Privacy Policy
Last updated July 15, 2026
This Privacy Policy explains how Veriastra ("we", "us") handles data when you use our website, free tools, and validation API (the "Service"). We built the Service to be privacy-conscious: we validate data, we do not sell personal data, and we retain the minimum we need.
1. Data we process
Lookup inputs. When you (or a free-tool visitor) submit an email address, phone number, IP address, or domain for validation, we process that value to run the requested checks (syntax, DNS/MX, SMTP, carrier, geolocation, blocklists, etc.). Emails, phone numbers, and IP addresses can be personal data under GDPR/CCPA.
Account & API data. API keys (stored hashed), credit usage, request counts, and — once accounts are available — the email you register with.
Technical logs. Standard request metadata (timestamps, error traces) for reliability and abuse prevention.
2. How we use it
- To perform the validation or enrichment you request and return the result.
- To meter usage and enforce plan limits and rate limits.
- To maintain an aggregate reputation signal (e.g. how often a domain is disposable, or an IP is on a blocklist) that improves accuracy over time.
- To detect and prevent abuse, fraud, and service disruption.
We do not sell personal data, and we do not use lookup inputs for advertising.
3. Retention
- Result cache: short-lived per data type (email ~1 day, IP ~7 days, domain ~3 days, phone ~30 days).
- Bulk job inputs & results: purged after ~30 days.
- IP reputation records: purged after ~180 days (IPs are reassigned).
- Aggregate domain reputation: retained as it reflects domain-level (not individual) behaviour.
4. Third parties
To perform lookups we query public infrastructure such as DNS resolvers, DNS blocklists (DNSBLs), mail servers (SMTP), and public numbering data (NPA-NXX/carrier). We use Cloudflare for DNS/TLS/CDN. We host on a dedicated server. We do not share your lookup inputs with these parties beyond what is technically required to answer the query.
5. Security
All traffic is encrypted in transit (TLS). API keys are stored hashed (never in plaintext). The Service runs isolated from other applications on its own account with restricted permissions. No system is perfectly secure, but we apply defense-in-depth appropriate to the data we handle.
6. Your rights
Depending on your jurisdiction (e.g. GDPR/UK-GDPR, CCPA), you may have rights to access, correct, delete, or export personal data, and to object to or restrict processing. To make a request, email [email protected]. See our GDPR & Compliance page for details.

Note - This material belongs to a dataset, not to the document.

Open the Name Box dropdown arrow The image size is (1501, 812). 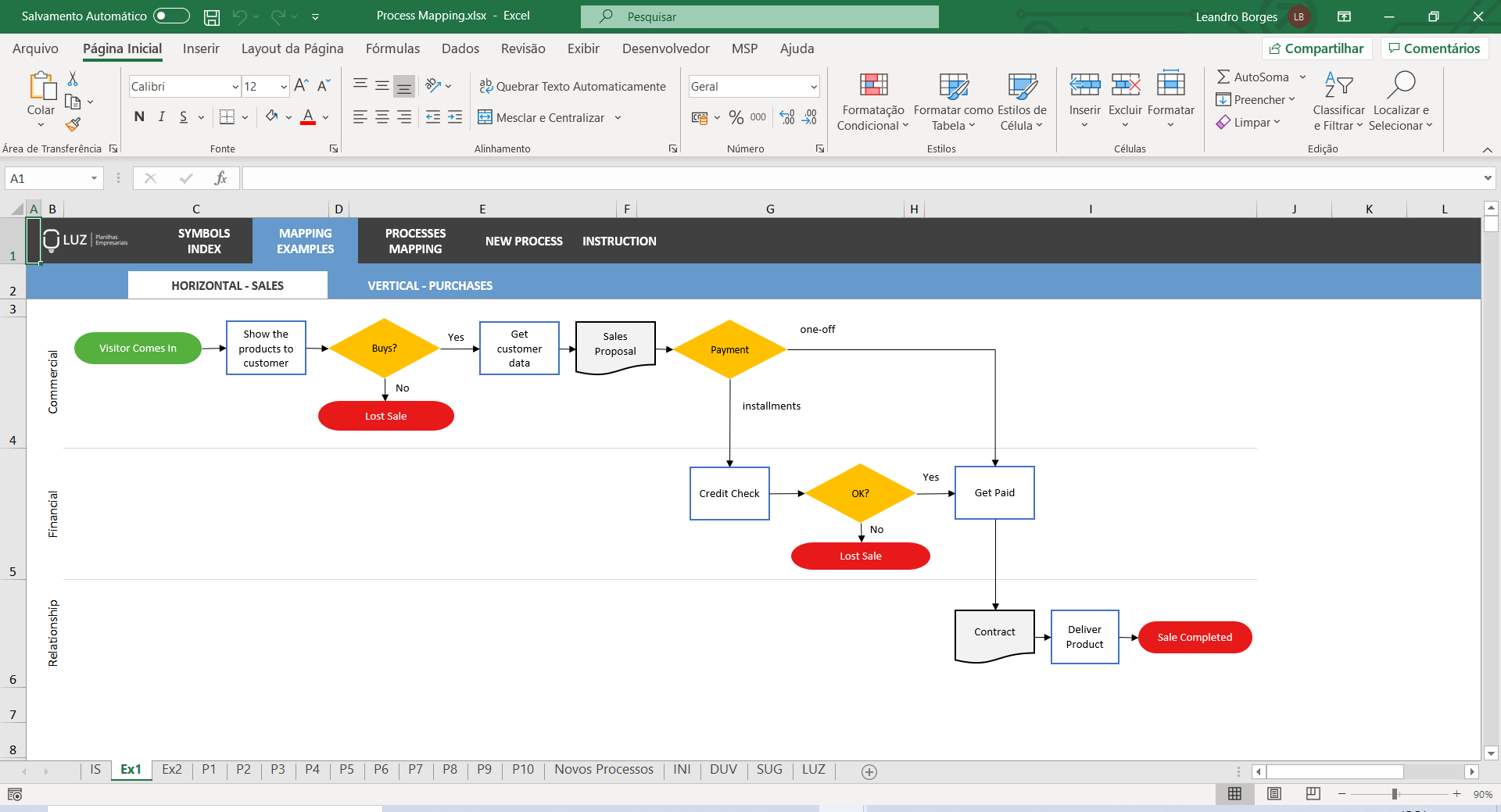94,178
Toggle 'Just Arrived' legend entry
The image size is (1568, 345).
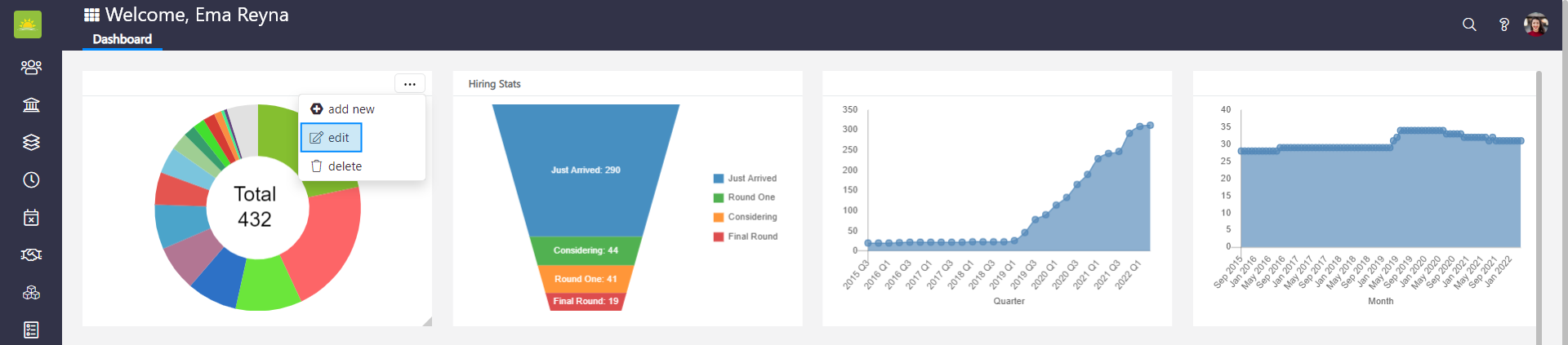coord(745,179)
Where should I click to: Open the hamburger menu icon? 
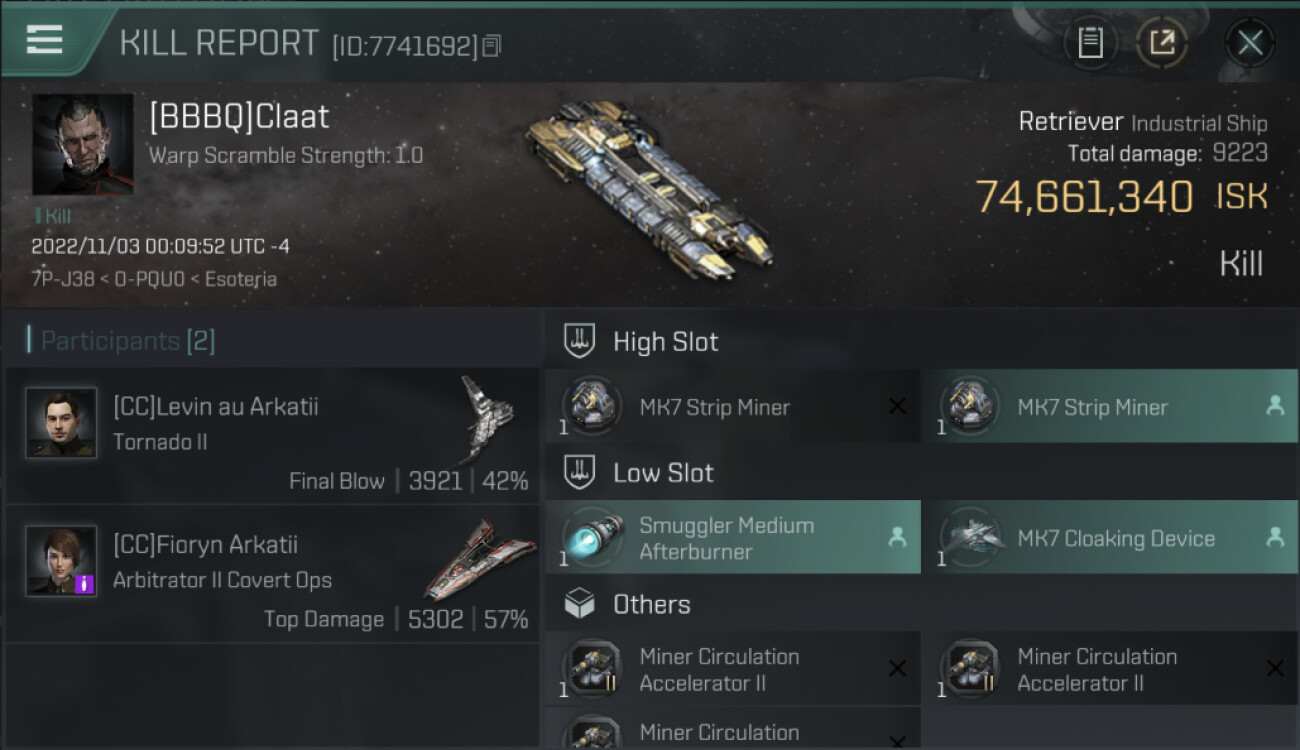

7. Data controller vs processor
When you submit third-party data (e.g. your customers' emails) through the API, you are the data controller and we act as a processor on your behalf; you are responsible for having a lawful basis to submit that data. For our own site and accounts, we are the controller.
8. Changes & contact
We may update this policy; material changes will be reflected in the "Last updated" date. Questions: [email protected].